*Work instructions:* Pull out all lines from the listing below in which the word "under" appears.

*Data listing:*
◆ ◆ ◆ ◆ ◆ ◆ ◆

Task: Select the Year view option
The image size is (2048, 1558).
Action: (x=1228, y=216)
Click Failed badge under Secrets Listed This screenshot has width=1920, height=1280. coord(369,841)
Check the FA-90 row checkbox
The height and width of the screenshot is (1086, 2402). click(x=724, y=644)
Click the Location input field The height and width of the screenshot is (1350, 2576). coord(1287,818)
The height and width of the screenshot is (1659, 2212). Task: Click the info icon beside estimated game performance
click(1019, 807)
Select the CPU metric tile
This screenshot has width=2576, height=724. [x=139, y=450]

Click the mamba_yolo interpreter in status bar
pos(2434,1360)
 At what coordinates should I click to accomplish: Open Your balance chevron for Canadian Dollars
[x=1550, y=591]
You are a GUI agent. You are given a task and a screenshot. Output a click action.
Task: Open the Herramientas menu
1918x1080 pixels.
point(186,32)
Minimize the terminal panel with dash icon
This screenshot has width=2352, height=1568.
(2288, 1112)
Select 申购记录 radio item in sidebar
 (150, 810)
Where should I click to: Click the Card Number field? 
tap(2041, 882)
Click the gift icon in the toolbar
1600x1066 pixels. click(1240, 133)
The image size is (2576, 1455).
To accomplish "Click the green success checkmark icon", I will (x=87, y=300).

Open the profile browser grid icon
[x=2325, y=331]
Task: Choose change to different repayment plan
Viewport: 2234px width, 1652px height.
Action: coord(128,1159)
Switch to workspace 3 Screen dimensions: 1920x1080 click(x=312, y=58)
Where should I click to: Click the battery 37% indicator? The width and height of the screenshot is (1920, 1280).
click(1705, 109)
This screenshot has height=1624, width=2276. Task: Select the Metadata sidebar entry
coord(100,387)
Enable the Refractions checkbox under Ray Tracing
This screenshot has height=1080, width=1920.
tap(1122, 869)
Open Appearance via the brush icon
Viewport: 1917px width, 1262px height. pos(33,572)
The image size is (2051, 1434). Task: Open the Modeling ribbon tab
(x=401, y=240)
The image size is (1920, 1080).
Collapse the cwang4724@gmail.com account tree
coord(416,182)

◆ ◆ ◆ ◆ ◆ ◆ ◆

*Solution:*
Click Failed badge under Secrets Listed This screenshot has width=1920, height=1280. coord(369,841)
Enable the Refractions checkbox under Ray Tracing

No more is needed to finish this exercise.